→ **Exercise aim**
The lines to return are those from the line holding "You are a GUI" through the last line of the entries below, both included, written exactly and without pictures.
━━ The input ━━
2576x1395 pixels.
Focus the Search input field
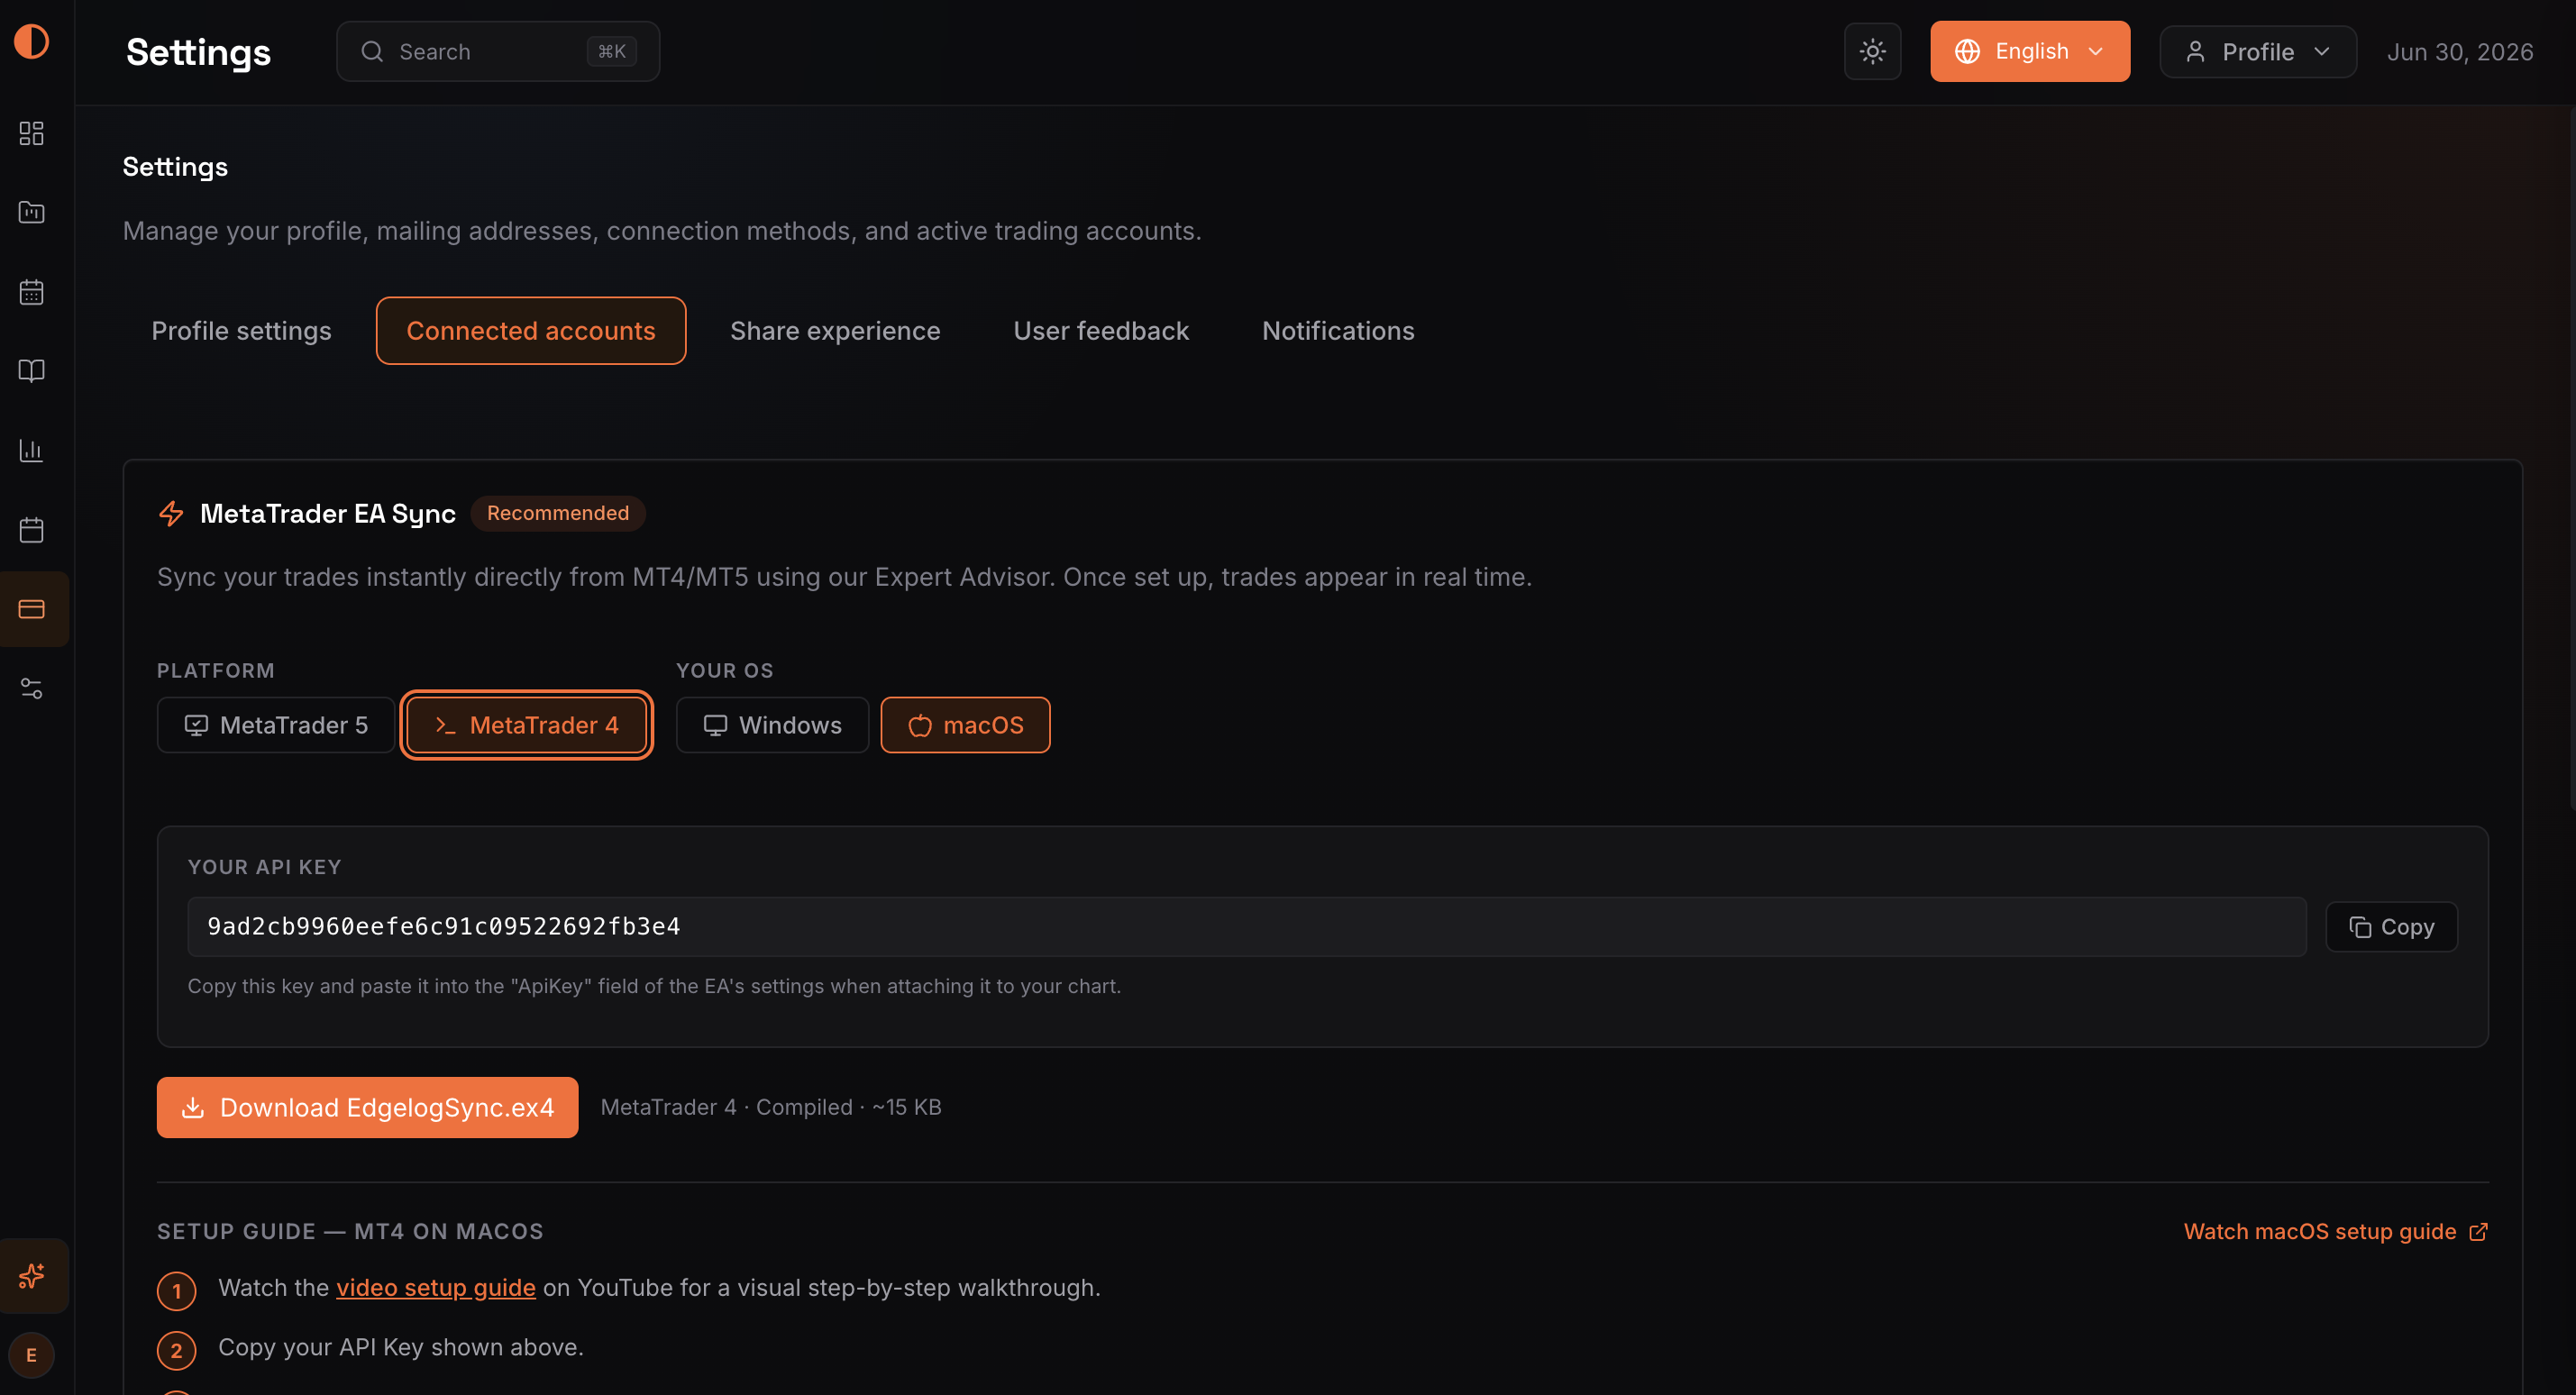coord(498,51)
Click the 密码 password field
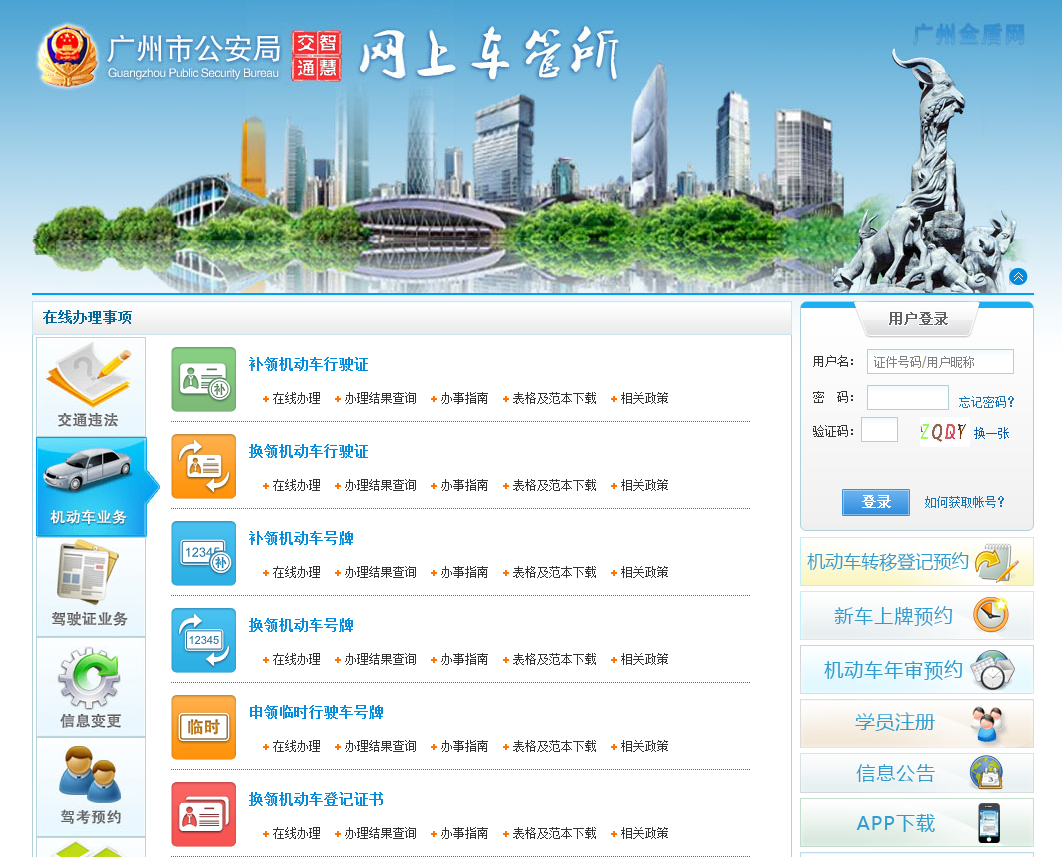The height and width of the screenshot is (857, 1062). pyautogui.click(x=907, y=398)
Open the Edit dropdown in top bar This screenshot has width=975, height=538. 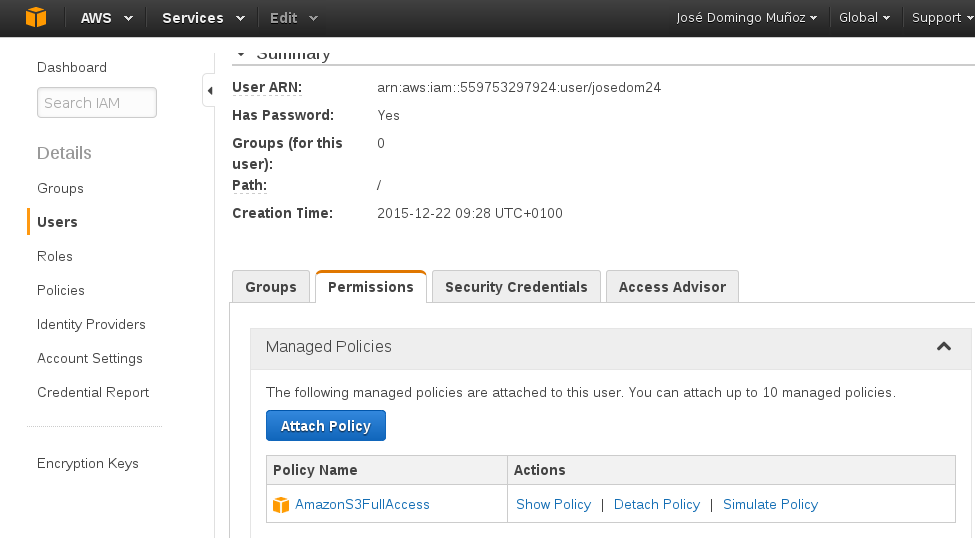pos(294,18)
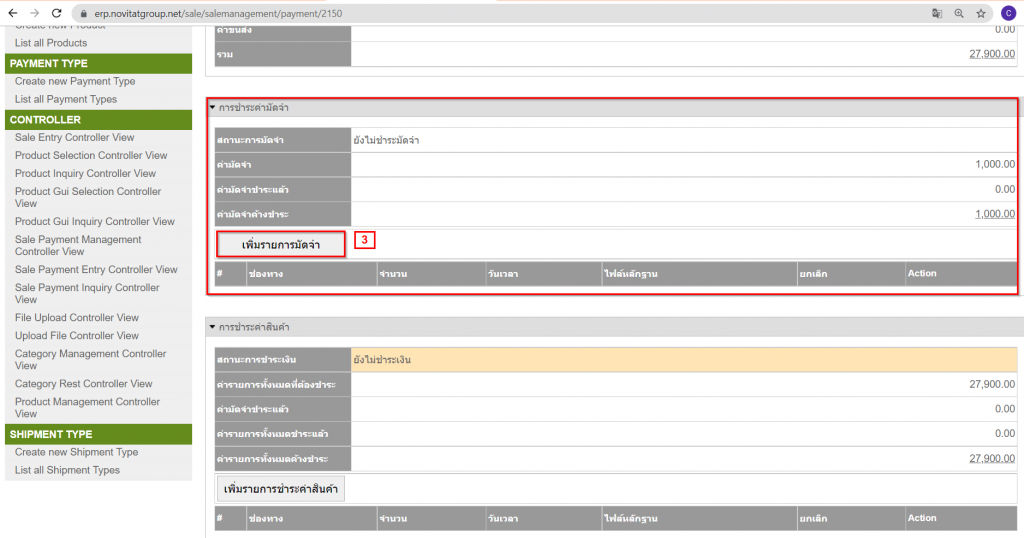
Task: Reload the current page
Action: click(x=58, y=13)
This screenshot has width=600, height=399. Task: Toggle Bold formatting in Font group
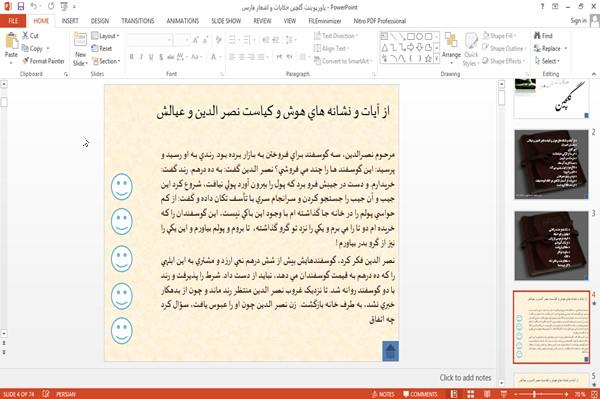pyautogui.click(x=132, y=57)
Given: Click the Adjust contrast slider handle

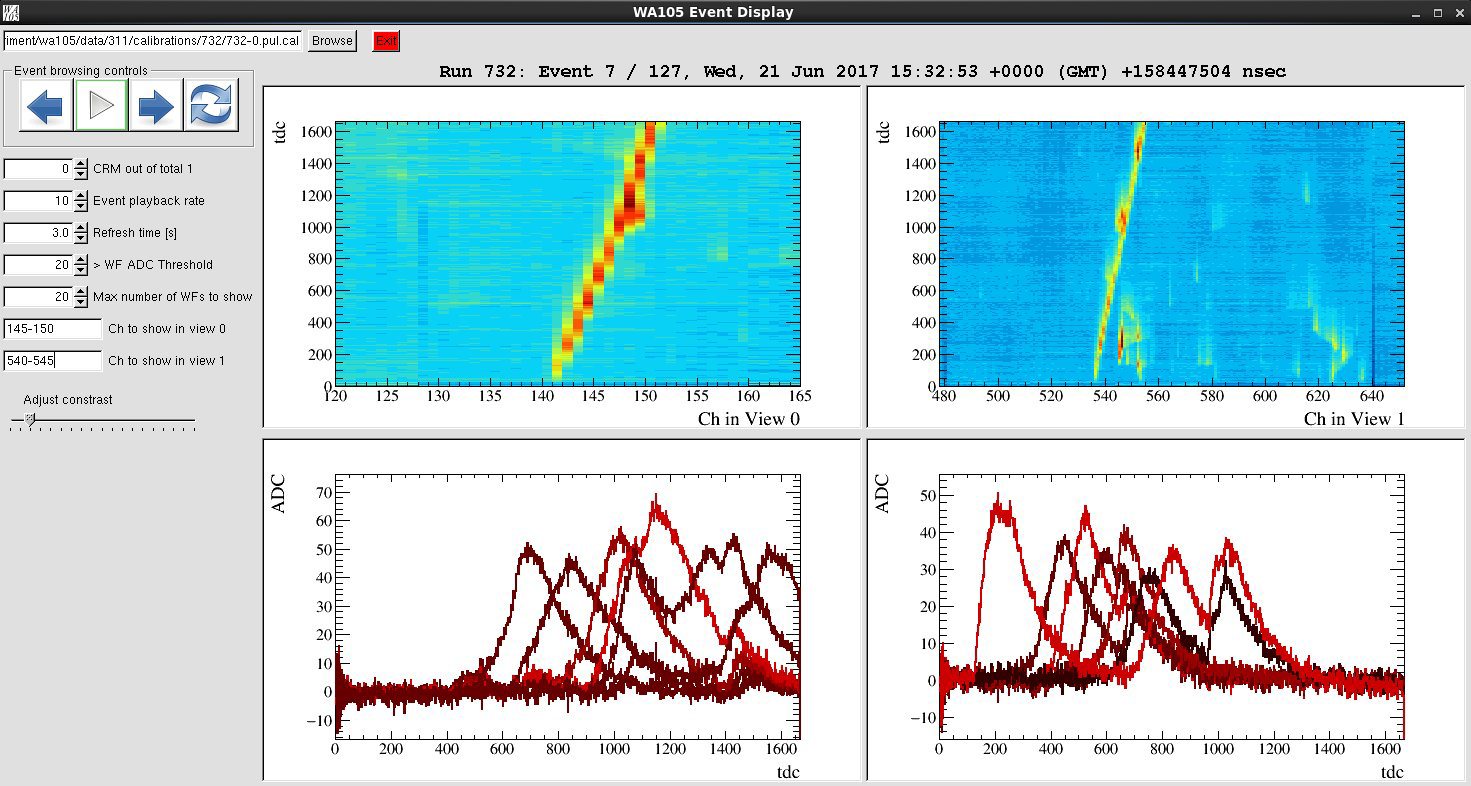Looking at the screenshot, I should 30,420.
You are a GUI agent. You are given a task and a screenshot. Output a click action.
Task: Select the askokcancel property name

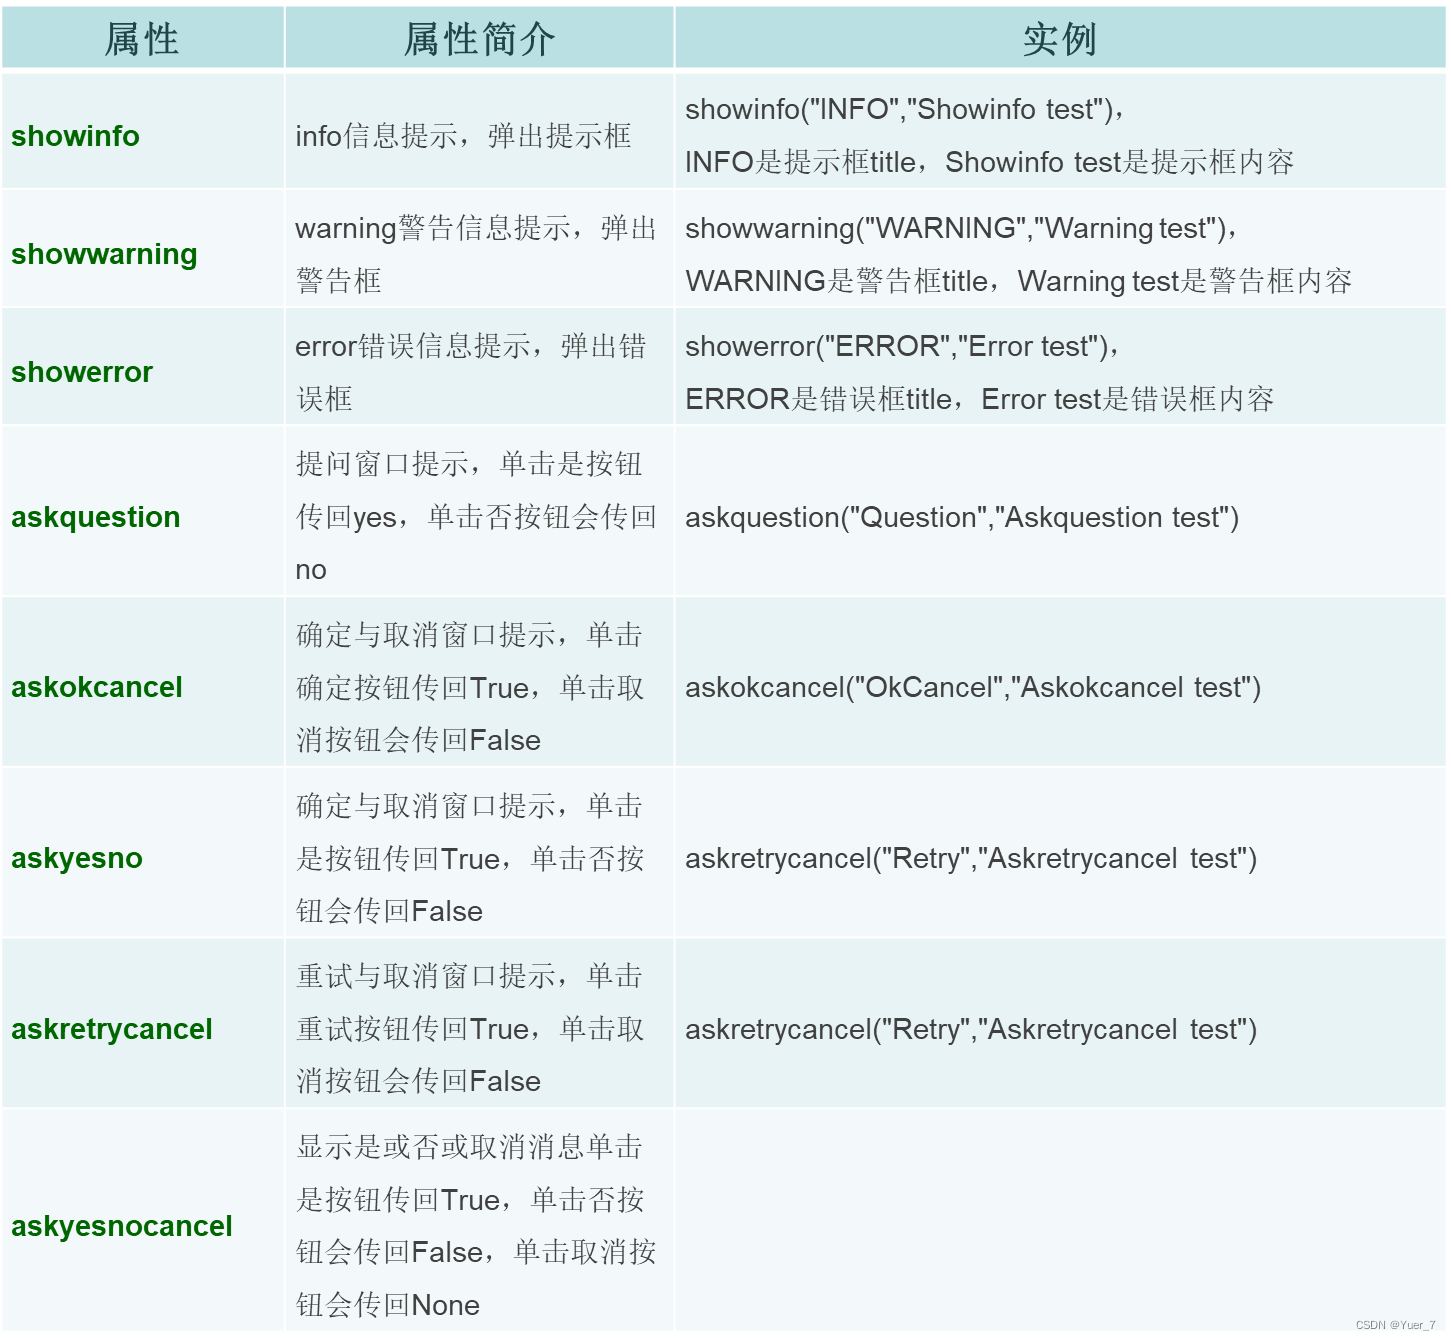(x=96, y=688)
━━━
→ **Problem solution**
You are a GUI agent. You are given a task and a screenshot. Output a click action.
Task: Select the askokcancel property name

(x=96, y=688)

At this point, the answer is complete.